- [Exercise brief] Gather every line of the records that contains the word "Choose", matching case exactly, and copy each one out in full.
---------- Records for the task
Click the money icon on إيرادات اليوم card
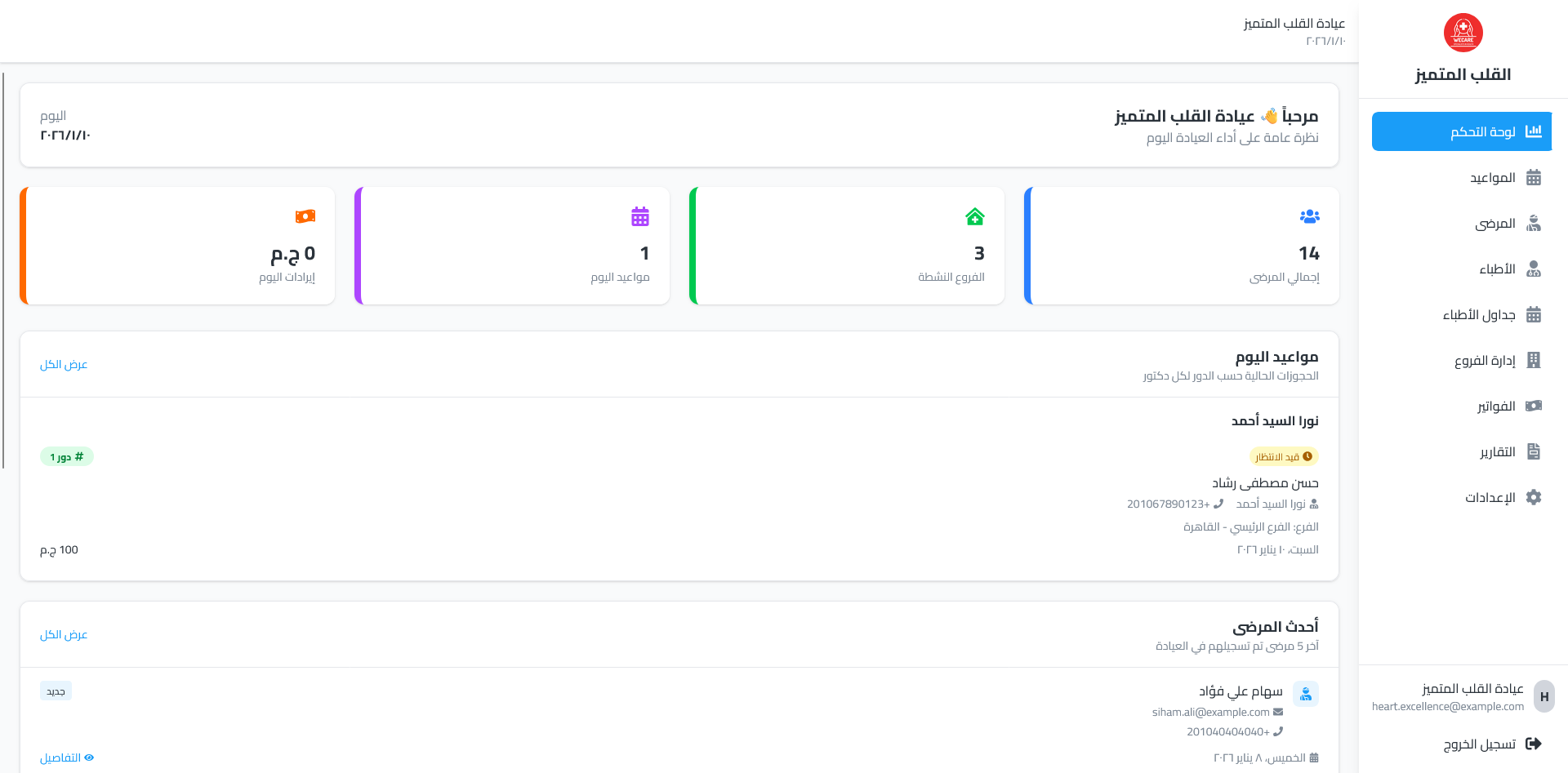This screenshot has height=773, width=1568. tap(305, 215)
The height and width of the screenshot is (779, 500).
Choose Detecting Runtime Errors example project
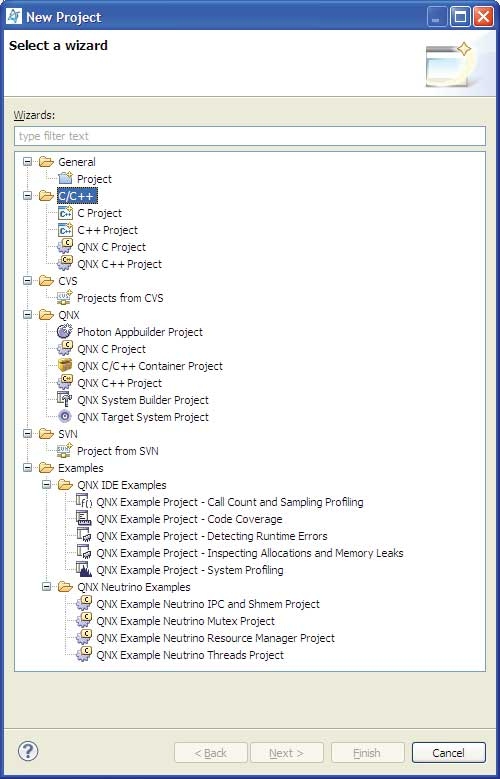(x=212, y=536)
--------------------
---------- Records for the task
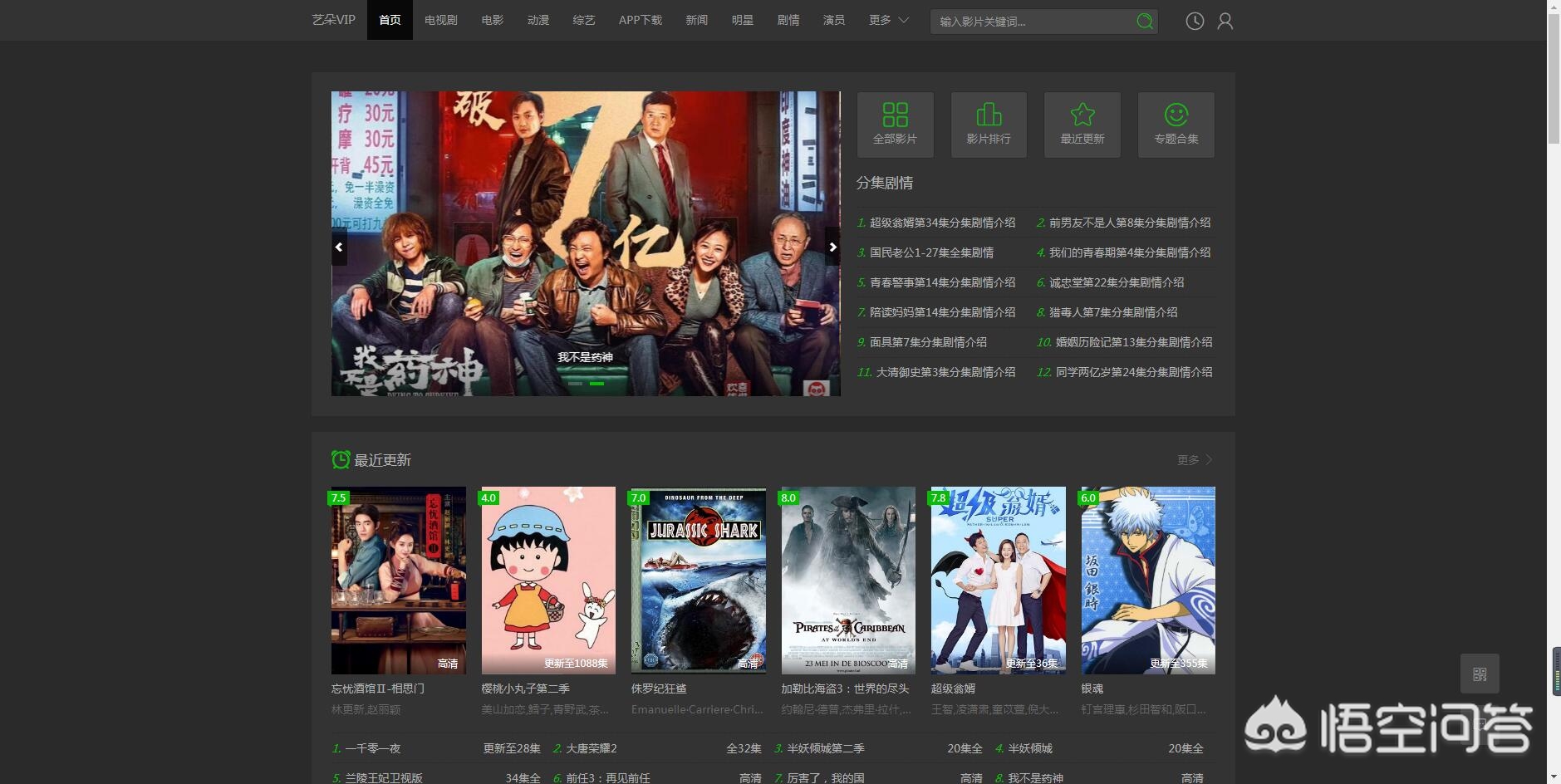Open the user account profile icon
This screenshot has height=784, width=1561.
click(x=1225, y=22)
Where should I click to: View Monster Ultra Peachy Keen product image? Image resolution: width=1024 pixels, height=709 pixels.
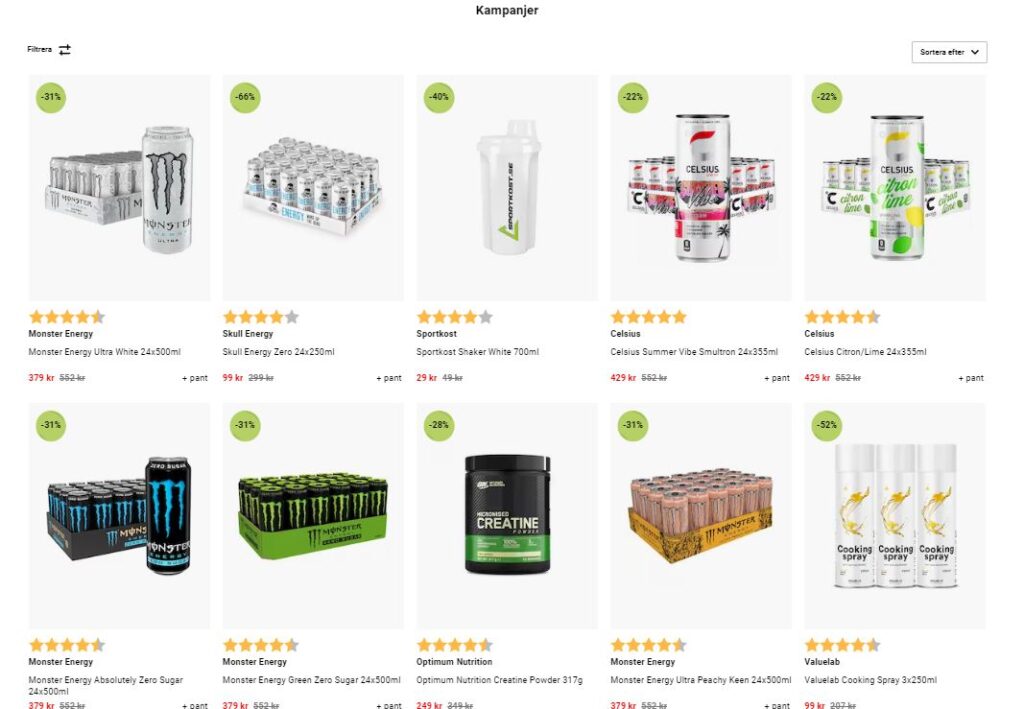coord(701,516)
--------------------
---------- Records for the task
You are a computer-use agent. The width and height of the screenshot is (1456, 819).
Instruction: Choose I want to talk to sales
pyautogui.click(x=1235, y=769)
--------------------
- [Answer in full]
Choose Detecting Runtime Errors example project
Instruction: Choose I want to talk to sales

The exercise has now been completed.